As a college female, I can say for almost every other college female on IU's campus that puppy fever is real. And it's not just us girls that have it, our male counterparts can be caught cooing at pups too. I mean, let's face it. At one point or another we ALL have made a trip to College Mall to go play with the puppies. Most of us are guilty of making a high pitched noise after catching sight of cute little puppy face on the tailgate fields. And after spending that agonizing year in the dorms with our goldfish, we have, at the very least, had the notion to look for a house or apartment that allows pets. We can't help it. I certainly couldn't help it.
Which brings me to the here and now....in my (first) senior year, writing this post about the pros and cons of getting a dog, while my 4 month old Laila naps at the end of my bed. Today, I'm here to let you know all about these last two months of having a fur baby, and why it's not what everyone thinks it is.
- Contrary to popular belief, having a pup doesn't mean I don't have any free time. I definitely still do. I have roommates and friends who love Laila, and offer to watch her whenever. While I have taken people up on these offers occasionally, the majority of the time, she stays with me. Australian Cattle Dogs are often referred to as "velcro breeds," meaning they don't ever let their owner out of sight.
- Getting a puppy has SAVED me money. Yes, you read that right. Having a dog is a responsibility, and they demand love and attention. But instead of going out the bars, most times I choose to stay home so Laila isn't locked up in her kennel all night. ***Please don't confuse saving money with making money here. Make sure you have the funds to support an animal before you go out and purchase one. A pet is a forever decision, not a temporary fun fix.***
- I make healthier choices. Cattle dogs are high energy dogs and need constant physical and mental stimulation. I make it a point to hit the trails on a run or head out to the dog park at least every other day. This keeps both my dog and myself fit.

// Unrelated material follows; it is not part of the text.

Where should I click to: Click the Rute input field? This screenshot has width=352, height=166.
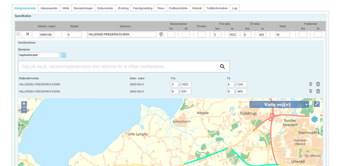click(x=283, y=35)
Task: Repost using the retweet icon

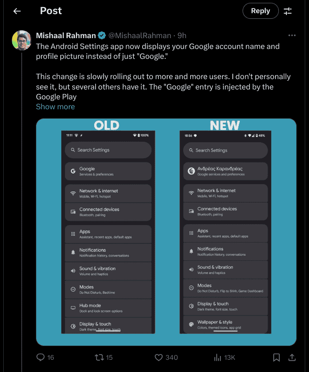Action: pyautogui.click(x=99, y=357)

- I manage my time better. Knowing that there's a small being with the mind of a toddler running around my house keeps me in check, I don't have time to be lazy! School work and house work actually get done so I can make sure to give my dog the attention she wants and needs.
- It's taught me A LOT about myself. I've learned I'm a patient person. Just like small kids, dogs don't always understand things the first (or second) time they're told. I also realized just how much alone time I need. Pups are needy, and always wanting your full attention on them. It can be hard to give them that when you have a big assignment due in the morning, or need that extra hour of sleep. But at the end of the day, coming home to a wagging tail and those big ears, knowing just how much compassion a dog has for you...that really seals the deal.
As an end note to this piece, I want to stress two things: the importance of spaying and neutering your pets and the availability of loving animals at your local shelters!